Tommy was about to blow his whistle when he saw me advancing. `What the hell…’he began as I triumphantly raised his record sheet and declared `Tommy Beesley, this is your life!’  He must have had a whale of a time with that later in the staff room.

 

 

Reflections

It is over 70 years since I was an LCS pupil and can get it a better handle on it now. I realise, for example, that the very large number of working-class kids that flooded grammar schools in the immediate post war era posed problems for a system that had been used, perhaps, to more genteel and conforming customers. I recall 28 boys passed something significant or other in my suburban school at 11+ with, no doubt, the girls down the corridor provided similar figures. That is a lot of colourful uniforms and flapping satchels to descend overnight on the tram and bus stops opposite the crescent of shops in Dovecot, never mind similar numbers that poured in from the other side of East Prescot Road. Multiply that across the city and it was a social revolution. I can safely assume some staffs were probably not up to this challenge. Maybe they were as apprehensive as ourselves. Subsequent reports from later in the 50s and 60s suggest better adjustments as a new breed of teacher came on the scene unencumbered by archaic custom and practice.
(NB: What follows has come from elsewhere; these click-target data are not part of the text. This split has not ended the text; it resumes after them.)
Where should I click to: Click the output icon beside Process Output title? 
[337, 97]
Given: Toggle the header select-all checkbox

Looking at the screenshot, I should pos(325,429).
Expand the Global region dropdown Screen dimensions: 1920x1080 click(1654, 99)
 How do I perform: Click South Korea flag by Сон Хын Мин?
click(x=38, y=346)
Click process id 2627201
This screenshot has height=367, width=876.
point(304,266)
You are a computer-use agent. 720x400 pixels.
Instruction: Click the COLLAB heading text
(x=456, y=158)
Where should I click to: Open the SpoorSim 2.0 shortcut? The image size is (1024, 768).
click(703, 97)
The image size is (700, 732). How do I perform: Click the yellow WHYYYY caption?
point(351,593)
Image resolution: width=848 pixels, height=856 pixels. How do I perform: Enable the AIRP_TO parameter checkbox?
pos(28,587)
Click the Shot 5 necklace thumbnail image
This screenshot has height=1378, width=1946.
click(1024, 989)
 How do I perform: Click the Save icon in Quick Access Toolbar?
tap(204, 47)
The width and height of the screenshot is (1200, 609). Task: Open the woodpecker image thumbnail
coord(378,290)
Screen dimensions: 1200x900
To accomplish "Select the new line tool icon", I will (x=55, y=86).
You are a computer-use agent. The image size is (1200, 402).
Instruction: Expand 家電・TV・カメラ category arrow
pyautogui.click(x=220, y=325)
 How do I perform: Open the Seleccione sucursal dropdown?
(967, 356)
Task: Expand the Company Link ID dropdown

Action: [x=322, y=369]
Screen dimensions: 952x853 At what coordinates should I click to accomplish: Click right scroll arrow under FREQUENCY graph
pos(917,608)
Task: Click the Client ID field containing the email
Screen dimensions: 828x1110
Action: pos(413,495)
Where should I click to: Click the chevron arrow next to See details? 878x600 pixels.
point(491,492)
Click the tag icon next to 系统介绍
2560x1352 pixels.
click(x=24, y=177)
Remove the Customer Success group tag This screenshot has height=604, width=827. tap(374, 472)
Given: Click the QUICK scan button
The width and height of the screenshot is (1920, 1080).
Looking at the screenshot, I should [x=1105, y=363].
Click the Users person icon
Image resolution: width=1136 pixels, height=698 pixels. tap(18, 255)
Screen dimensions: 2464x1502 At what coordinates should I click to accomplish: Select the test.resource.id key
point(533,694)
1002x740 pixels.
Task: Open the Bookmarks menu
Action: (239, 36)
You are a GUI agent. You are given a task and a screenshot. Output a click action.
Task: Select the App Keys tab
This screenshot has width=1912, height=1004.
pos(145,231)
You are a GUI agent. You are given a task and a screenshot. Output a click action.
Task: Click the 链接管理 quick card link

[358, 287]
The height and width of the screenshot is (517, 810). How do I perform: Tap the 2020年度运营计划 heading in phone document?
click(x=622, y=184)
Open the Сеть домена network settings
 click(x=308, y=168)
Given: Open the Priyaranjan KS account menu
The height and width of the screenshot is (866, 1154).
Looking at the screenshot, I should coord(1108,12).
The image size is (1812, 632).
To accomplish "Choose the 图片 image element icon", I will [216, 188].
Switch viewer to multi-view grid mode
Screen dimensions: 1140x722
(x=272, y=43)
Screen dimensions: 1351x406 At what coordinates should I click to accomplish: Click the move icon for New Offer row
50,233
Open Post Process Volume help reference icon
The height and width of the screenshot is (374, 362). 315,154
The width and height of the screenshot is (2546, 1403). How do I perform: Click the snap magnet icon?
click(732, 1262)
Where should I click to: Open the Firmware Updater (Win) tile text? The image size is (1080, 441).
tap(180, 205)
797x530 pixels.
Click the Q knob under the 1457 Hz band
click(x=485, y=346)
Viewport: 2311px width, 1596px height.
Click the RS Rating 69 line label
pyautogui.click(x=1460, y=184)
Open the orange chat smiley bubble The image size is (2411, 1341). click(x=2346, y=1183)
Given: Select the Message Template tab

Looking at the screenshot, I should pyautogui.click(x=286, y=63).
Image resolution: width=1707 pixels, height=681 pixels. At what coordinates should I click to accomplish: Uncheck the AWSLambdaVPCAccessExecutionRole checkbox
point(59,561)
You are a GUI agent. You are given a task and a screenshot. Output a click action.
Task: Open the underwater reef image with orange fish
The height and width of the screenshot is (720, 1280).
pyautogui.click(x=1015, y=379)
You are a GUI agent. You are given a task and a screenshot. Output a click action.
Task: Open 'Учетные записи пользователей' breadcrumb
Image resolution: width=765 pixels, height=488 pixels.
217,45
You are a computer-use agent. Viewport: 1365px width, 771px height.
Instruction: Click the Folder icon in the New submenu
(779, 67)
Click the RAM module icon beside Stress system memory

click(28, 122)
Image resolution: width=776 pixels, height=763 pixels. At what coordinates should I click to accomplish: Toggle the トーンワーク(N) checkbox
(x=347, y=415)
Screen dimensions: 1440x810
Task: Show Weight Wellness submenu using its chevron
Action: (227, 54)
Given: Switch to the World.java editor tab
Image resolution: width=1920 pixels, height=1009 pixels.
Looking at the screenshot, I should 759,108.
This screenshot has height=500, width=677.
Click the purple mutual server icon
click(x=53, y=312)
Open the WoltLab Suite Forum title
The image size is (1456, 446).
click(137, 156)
I conclude that with a tad more inspirational teaching and praise I might well have been writing this in different terms. Nevertheless, the Collegiate did give me `something’.  It gave me a `ticket to ride’. I`m grateful for that.

 I`ll wind up this nonsense with a couple of stirring lines from the school hymn, Paean Esmedunensis…

Stimulat ingenium, Nos et virtus urget

Knowledge spurs us on, Integrity inspires us

Uplifting thoughts like that were supposed to get you through an entire life including a pandemic, I suppose. Personally I doubt it, and would suggest that currently a crate or two of decent wine is a better bet.